● **Reading text**:
Labor deserves to lose this election and in the process it might just rediscover its political soul. It should be the natural party of government in Australia, with progressive social policies, liberal economic policies and a strong reform agenda. Instead, the Labor Party is a joke. Paul Keating was a political giant and the party has neglected his legacy to its detriment.

Brendan Brown is a freelance writer and former economic policy adviser in the Treasury Department.

Labor Trashes Keating's Legacy

 

a dung beetle...

"Although a rusted on Labor voter, I will swallow my pride, confront an aversion to conservatism and vote Liberal, purely out of spite."?

Gus: that's right! Swallow your dick at the same time! What an idiotic remark!... So this fellow prefers the worst of the lot so he can vent his spleen!!! Let me say now, Julia's work was not made easy by a shifty and near-sociopathic Tony! Give her the chance to emerge as a working bee compared to Tony who would be metamorphosing into a dung beetle...

apologies...

Let me apologise for some pretty harsh and rude words I used about Tony's flipflapflops... Yes I know, I should be more civilised and I am despite being annoyed. But I can't stay polite when seeing and knowing what Tony is doing...

Let me tell you a secret... It won't be anymore but it does not matter. When Tony was talking of "I'll stop the boats" in his "contract"... I made a bet with myself that he would come back to this hard-core policy and by end present himself as a more "reasonable" man — because everyone knows boats can't be stopped unless sunk... Now Tony is selling us the concept of three boats a year down from a NO-BOAT policy and we're at ten yellow laughs a minute. Pity, some people won't see through this as another con...

Such shifts of enphasis on subjects, to accommodate an illusion of "being reasonable" and on top of things is typical of sociopaths. I am not saying that Tony is a sociopath, but to me, he has shown more than a lot of the characteristics.

Small lies to vicious attacks on one's opponents, using BIG lies cleverly disguised, turning mouseholes into gigantic caverns, being highly manipulative and by saying major untruths in the manner of positive beliefs are much of the sociopathic patterns...

But sociopaths are hard to beat. They even cannot be pointed at...

Let's beat Tony, though, the hard way if we need too... at the ballot box...

the con shifts

The latest con shift of "three Boats" from Tony, "at this late stage", is designed (what am I saying  — precision crafted, planned well IN ADVANCE) to CON anti-boat people and the people who have a heart, towards Tony's duplicity... See should there be five boats coming to the shore, while Tony "would be PM", the people who have a heart would not be too upset and those who don't want the boats would believe Tony would be "doing his best" and they would blame the "boat smugglers"...

Lie-lie, win-win...

Despicable tactics.

The Power of the unregulated media Gus.

Having a reasonable memory for my age, I have been absolutely disgusted by the so-called media of - dare I say it - Australia.

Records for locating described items
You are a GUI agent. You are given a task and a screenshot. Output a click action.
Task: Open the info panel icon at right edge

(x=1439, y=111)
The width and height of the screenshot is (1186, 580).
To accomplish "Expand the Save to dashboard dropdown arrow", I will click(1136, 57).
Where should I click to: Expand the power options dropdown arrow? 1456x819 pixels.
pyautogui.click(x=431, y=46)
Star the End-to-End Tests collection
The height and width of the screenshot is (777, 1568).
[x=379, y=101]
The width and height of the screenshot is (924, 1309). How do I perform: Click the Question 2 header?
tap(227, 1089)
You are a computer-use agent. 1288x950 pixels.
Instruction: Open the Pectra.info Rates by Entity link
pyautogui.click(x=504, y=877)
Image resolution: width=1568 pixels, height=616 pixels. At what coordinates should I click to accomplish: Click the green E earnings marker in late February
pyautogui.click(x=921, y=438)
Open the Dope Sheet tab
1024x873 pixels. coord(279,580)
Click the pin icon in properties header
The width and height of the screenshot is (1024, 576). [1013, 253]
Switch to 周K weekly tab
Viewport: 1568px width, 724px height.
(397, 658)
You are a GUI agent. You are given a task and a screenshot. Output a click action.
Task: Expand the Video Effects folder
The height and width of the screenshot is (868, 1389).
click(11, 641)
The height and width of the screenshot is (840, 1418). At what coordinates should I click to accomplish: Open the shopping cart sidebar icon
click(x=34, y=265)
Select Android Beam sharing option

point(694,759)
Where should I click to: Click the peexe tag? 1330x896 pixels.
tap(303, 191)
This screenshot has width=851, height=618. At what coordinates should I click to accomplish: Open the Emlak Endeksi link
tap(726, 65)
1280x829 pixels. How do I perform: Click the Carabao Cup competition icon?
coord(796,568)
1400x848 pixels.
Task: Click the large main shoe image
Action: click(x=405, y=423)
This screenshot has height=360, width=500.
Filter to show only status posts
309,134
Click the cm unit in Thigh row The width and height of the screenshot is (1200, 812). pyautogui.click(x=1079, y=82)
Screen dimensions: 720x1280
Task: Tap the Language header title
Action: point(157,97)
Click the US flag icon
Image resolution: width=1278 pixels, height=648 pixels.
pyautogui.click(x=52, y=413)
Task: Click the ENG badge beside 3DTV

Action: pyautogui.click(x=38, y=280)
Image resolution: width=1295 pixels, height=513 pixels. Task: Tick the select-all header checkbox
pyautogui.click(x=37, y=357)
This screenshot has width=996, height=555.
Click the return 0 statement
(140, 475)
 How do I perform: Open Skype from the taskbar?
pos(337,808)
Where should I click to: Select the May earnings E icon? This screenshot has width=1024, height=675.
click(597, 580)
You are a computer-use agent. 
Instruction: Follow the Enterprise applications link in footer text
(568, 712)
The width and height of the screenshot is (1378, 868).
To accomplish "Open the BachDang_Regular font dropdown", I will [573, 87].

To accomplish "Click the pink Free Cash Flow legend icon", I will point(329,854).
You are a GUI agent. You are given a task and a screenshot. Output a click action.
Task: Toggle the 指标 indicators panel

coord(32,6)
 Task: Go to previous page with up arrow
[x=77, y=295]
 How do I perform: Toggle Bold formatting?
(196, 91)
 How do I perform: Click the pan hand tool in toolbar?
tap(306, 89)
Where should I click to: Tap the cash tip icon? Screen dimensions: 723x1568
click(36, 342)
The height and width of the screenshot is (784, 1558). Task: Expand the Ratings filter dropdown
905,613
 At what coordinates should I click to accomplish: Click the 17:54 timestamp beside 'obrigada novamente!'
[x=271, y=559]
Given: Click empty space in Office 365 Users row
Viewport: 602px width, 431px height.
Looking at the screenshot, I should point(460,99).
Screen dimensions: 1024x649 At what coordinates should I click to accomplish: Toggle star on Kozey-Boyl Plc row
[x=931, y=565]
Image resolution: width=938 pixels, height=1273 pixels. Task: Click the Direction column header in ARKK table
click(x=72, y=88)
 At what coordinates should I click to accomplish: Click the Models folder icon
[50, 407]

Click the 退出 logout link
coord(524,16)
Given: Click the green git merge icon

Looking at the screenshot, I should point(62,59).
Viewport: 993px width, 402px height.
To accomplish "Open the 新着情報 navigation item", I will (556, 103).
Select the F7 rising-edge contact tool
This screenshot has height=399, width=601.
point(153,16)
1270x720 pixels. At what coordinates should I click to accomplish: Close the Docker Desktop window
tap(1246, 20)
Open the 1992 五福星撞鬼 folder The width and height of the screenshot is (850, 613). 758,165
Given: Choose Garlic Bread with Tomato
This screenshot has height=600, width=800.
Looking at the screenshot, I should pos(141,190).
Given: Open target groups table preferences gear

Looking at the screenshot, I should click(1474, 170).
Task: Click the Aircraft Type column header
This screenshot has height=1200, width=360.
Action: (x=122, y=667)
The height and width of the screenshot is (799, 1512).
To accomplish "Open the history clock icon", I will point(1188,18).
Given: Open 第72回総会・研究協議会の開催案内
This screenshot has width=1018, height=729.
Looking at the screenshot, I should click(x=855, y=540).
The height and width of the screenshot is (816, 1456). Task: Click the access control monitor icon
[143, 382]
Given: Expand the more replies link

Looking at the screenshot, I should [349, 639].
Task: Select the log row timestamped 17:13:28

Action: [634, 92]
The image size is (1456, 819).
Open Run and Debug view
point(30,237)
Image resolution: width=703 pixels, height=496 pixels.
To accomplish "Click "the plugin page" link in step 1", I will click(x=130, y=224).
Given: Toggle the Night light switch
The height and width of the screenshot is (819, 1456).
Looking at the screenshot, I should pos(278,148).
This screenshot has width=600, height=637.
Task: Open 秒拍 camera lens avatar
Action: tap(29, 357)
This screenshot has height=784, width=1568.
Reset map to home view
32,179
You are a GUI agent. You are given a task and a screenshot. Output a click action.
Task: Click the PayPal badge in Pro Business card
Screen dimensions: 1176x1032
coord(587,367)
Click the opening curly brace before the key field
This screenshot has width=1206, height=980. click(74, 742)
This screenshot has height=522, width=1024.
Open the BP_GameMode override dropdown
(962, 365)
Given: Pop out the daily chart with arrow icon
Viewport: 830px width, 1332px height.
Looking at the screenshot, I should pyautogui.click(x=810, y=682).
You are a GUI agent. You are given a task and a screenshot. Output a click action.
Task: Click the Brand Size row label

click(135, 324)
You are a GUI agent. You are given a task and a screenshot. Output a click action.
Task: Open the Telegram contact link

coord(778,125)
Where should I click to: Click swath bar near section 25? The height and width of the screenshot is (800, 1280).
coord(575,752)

● **What this exercise asks**:
(a) Decide whether each statement agrees with the political commentary, answering yes or no and quoting the words that decide it: (i) Brendan Brown is a former economic policy adviser in the Treasury Department; (ii) the writer states that Tony is a sociopath; (iii) Tony is now offering a figure of three boats a year.
(b) Print everything in the political commentary from "Let me tell" down to "as another con...".
(c) Translate this sentence from the political commentary into Spanish: "Paul Keating was a political giant and the party has neglected his legacy to its detriment."

● **Answers to the tasks**:
(a)
(i) Yes: "Brendan Brown is a freelance writer and former economic policy adviser in the Treasury Department."
(ii) No: "I am not saying that Tony is a sociopath"
(iii) Yes: "Now Tony is selling us the concept of three boats a year down from a NO-BOAT policy"

(b)
Let me tell you a secret... It won't be anymore but it does not matter. When Tony was talking of "I'll stop the boats" in his "contract"... I made a bet with myself that he would come back to this hard-core policy and by end present himself as a more "reasonable" man — because everyone knows boats can't be stopped unless sunk... Now Tony is selling us the concept of three boats a year down from a NO-BOAT policy and we're at ten yellow laughs a minute. Pity, some people won't see through this as another con...

(c) Paul Keating fue un gigante político y el partido ha descuidado su legado en detrimento propio.